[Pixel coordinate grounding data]
★ ★ ★ ★ ★
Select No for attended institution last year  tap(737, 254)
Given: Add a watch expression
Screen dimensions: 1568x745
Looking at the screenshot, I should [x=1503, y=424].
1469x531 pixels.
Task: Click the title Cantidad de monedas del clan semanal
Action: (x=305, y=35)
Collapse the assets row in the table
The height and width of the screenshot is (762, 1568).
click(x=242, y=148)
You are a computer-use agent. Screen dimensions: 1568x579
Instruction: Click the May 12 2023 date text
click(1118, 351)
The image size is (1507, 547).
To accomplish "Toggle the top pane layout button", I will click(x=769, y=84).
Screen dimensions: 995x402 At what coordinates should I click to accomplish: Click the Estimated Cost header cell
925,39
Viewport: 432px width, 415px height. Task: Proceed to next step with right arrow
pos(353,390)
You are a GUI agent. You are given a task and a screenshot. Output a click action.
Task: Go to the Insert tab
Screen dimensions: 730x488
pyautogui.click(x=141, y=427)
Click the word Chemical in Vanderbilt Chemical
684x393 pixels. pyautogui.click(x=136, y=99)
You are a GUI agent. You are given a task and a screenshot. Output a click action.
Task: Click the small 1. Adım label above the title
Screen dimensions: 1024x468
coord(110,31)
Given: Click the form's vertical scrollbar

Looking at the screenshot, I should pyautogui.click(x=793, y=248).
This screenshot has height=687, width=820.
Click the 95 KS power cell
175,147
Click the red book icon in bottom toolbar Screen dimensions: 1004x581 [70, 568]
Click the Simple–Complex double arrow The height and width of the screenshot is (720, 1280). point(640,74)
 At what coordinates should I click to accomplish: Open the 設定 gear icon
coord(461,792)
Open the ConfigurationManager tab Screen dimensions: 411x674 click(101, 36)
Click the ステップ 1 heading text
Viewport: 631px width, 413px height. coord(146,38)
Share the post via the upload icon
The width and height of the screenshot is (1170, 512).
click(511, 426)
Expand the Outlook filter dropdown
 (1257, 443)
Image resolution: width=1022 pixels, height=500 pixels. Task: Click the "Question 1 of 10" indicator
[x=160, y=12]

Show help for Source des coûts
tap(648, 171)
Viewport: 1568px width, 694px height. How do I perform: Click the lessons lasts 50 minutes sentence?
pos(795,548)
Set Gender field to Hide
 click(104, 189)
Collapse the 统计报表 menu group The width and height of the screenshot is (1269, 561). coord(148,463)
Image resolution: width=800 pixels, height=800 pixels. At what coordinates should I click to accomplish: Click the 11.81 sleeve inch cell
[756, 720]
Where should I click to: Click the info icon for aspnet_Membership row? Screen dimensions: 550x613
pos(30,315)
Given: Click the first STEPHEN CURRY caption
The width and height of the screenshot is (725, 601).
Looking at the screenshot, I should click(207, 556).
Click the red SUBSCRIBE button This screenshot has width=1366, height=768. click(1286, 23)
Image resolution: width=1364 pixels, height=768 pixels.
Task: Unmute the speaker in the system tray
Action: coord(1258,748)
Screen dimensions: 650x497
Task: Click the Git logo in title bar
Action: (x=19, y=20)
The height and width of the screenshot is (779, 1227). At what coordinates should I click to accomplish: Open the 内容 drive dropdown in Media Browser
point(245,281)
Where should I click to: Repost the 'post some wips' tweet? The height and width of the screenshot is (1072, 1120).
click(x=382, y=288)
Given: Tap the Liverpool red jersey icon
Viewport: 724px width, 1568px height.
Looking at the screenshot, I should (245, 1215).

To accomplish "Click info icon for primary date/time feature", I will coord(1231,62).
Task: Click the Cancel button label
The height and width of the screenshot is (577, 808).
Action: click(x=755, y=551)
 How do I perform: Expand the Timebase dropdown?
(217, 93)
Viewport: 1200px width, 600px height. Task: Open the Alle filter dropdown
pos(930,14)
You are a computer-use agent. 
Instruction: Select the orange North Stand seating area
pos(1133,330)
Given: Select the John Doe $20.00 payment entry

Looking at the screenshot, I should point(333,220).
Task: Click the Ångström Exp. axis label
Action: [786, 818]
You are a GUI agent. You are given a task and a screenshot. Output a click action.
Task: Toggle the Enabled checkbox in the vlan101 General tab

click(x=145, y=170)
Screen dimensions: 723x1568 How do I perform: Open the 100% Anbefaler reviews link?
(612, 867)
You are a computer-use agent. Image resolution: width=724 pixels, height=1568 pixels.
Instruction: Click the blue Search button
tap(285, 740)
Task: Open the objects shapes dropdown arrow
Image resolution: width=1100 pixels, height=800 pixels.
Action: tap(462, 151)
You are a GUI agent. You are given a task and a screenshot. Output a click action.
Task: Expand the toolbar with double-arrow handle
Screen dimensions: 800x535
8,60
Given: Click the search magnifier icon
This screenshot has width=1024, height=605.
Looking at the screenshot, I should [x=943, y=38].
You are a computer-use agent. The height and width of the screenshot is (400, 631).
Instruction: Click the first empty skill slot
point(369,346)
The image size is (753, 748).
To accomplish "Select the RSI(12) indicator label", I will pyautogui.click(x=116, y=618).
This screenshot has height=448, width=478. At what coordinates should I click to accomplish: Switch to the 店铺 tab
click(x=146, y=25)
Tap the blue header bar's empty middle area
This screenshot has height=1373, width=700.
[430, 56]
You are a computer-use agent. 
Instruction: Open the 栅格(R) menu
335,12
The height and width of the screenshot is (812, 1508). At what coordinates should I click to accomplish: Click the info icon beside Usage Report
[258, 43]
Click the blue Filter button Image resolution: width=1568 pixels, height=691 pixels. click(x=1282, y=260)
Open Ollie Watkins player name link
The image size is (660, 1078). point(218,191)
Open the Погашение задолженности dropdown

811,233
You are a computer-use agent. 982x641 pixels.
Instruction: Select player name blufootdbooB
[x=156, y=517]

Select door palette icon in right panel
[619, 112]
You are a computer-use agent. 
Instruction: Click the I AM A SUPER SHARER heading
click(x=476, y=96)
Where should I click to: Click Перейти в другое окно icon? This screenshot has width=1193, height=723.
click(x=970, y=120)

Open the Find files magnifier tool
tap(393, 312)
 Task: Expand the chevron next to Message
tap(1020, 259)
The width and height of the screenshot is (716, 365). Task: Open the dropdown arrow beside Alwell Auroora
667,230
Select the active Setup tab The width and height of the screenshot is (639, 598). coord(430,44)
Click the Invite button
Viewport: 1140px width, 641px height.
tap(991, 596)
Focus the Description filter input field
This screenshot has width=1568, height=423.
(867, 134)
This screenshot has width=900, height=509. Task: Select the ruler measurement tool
★ ★ ★ ★ ★
Action item >> Would you return each entry exactly as it reads?

Solution to this task >>
Select No for attended institution last year  tap(737, 254)
Given: Add a watch expression
Screen dimensions: 1568x745
Looking at the screenshot, I should [x=1503, y=424].
1469x531 pixels.
Task: Click the title Cantidad de monedas del clan semanal
Action: (x=305, y=35)
Collapse the assets row in the table
The height and width of the screenshot is (762, 1568).
click(x=242, y=148)
You are a computer-use agent. Screen dimensions: 1568x579
Instruction: Click the May 12 2023 date text
click(1118, 351)
The image size is (1507, 547).
To accomplish "Toggle the top pane layout button", I will click(x=769, y=84).
Screen dimensions: 995x402 At what coordinates should I click to accomplish: Click the Estimated Cost header cell
925,39
Viewport: 432px width, 415px height. Task: Proceed to next step with right arrow
pos(353,390)
You are a GUI agent. You are given a task and a screenshot. Output a click action.
Task: Go to the Insert tab
Screen dimensions: 730x488
pyautogui.click(x=141, y=427)
Click the word Chemical in Vanderbilt Chemical
684x393 pixels. pyautogui.click(x=136, y=99)
You are a GUI agent. You are given a task and a screenshot. Output a click action.
Task: Click the small 1. Adım label above the title
Screen dimensions: 1024x468
coord(110,31)
Given: Click the form's vertical scrollbar

Looking at the screenshot, I should pyautogui.click(x=793, y=248).
This screenshot has height=687, width=820.
Click the 95 KS power cell
175,147
Click the red book icon in bottom toolbar Screen dimensions: 1004x581 [70, 568]
Click the Simple–Complex double arrow The height and width of the screenshot is (720, 1280). point(640,74)
 At what coordinates should I click to accomplish: Open the 設定 gear icon
coord(461,792)
Open the ConfigurationManager tab Screen dimensions: 411x674 click(101, 36)
Click the ステップ 1 heading text
Viewport: 631px width, 413px height. coord(146,38)
Share the post via the upload icon
The width and height of the screenshot is (1170, 512).
click(511, 426)
Expand the Outlook filter dropdown
 (1257, 443)
Image resolution: width=1022 pixels, height=500 pixels. Task: Click the "Question 1 of 10" indicator
[x=160, y=12]

Show help for Source des coûts
tap(648, 171)
Viewport: 1568px width, 694px height. How do I perform: Click the lessons lasts 50 minutes sentence?
pos(795,548)
Set Gender field to Hide
 click(104, 189)
Collapse the 统计报表 menu group The width and height of the screenshot is (1269, 561). coord(148,463)
Image resolution: width=800 pixels, height=800 pixels. At what coordinates should I click to accomplish: Click the 11.81 sleeve inch cell
[756, 720]
Where should I click to: Click the info icon for aspnet_Membership row? Screen dimensions: 550x613
pos(30,315)
Given: Click the first STEPHEN CURRY caption
The width and height of the screenshot is (725, 601).
Looking at the screenshot, I should click(207, 556).
Click the red SUBSCRIBE button This screenshot has width=1366, height=768. click(1286, 23)
Image resolution: width=1364 pixels, height=768 pixels.
Task: Unmute the speaker in the system tray
Action: coord(1258,748)
Screen dimensions: 650x497
Task: Click the Git logo in title bar
Action: (x=19, y=20)
The height and width of the screenshot is (779, 1227). At what coordinates should I click to accomplish: Open the 内容 drive dropdown in Media Browser
point(245,281)
Where should I click to: Repost the 'post some wips' tweet? The height and width of the screenshot is (1072, 1120).
click(x=382, y=288)
Given: Tap the Liverpool red jersey icon
Viewport: 724px width, 1568px height.
Looking at the screenshot, I should (245, 1215).

To accomplish "Click info icon for primary date/time feature", I will coord(1231,62).
Task: Click the Cancel button label
The height and width of the screenshot is (577, 808).
Action: click(x=755, y=551)
 How do I perform: Expand the Timebase dropdown?
(217, 93)
Viewport: 1200px width, 600px height. Task: Open the Alle filter dropdown
pos(930,14)
You are a computer-use agent. 
Instruction: Select the orange North Stand seating area
pos(1133,330)
Given: Select the John Doe $20.00 payment entry

Looking at the screenshot, I should point(333,220).
Task: Click the Ångström Exp. axis label
Action: [786, 818]
You are a GUI agent. You are given a task and a screenshot. Output a click action.
Task: Toggle the Enabled checkbox in the vlan101 General tab

click(x=145, y=170)
Screen dimensions: 723x1568 How do I perform: Open the 100% Anbefaler reviews link?
(612, 867)
You are a computer-use agent. Image resolution: width=724 pixels, height=1568 pixels.
Instruction: Click the blue Search button
tap(285, 740)
Task: Open the objects shapes dropdown arrow
Image resolution: width=1100 pixels, height=800 pixels.
Action: tap(462, 151)
You are a GUI agent. You are given a task and a screenshot. Output a click action.
Task: Expand the toolbar with double-arrow handle
Screen dimensions: 800x535
8,60
Given: Click the search magnifier icon
This screenshot has width=1024, height=605.
Looking at the screenshot, I should [x=943, y=38].
You are a computer-use agent. The height and width of the screenshot is (400, 631).
Instruction: Click the first empty skill slot
point(369,346)
The image size is (753, 748).
To accomplish "Select the RSI(12) indicator label", I will pyautogui.click(x=116, y=618).
This screenshot has height=448, width=478. At what coordinates should I click to accomplish: Switch to the 店铺 tab
click(x=146, y=25)
Tap the blue header bar's empty middle area
This screenshot has height=1373, width=700.
[430, 56]
You are a computer-use agent. 
Instruction: Open the 栅格(R) menu
335,12
The height and width of the screenshot is (812, 1508). At what coordinates should I click to accomplish: Click the info icon beside Usage Report
[258, 43]
Click the blue Filter button Image resolution: width=1568 pixels, height=691 pixels. click(x=1282, y=260)
Open Ollie Watkins player name link
The image size is (660, 1078). point(218,191)
Open the Погашение задолженности dropdown

811,233
You are a computer-use agent. 982x641 pixels.
Instruction: Select player name blufootdbooB
[x=156, y=517]

Select door palette icon in right panel
[619, 112]
You are a computer-use agent. 
Instruction: Click the I AM A SUPER SHARER heading
click(x=476, y=96)
Where should I click to: Click Перейти в другое окно icon? This screenshot has width=1193, height=723.
click(x=970, y=120)

Open the Find files magnifier tool
tap(393, 312)
 Task: Expand the chevron next to Message
tap(1020, 259)
The width and height of the screenshot is (716, 365). Task: Open the dropdown arrow beside Alwell Auroora
667,230
Select the active Setup tab The width and height of the screenshot is (639, 598). coord(430,44)
Click the Invite button
Viewport: 1140px width, 641px height.
tap(991, 596)
Focus the Description filter input field
This screenshot has width=1568, height=423.
(867, 134)
This screenshot has width=900, height=509. Task: Select the ruler measurement tool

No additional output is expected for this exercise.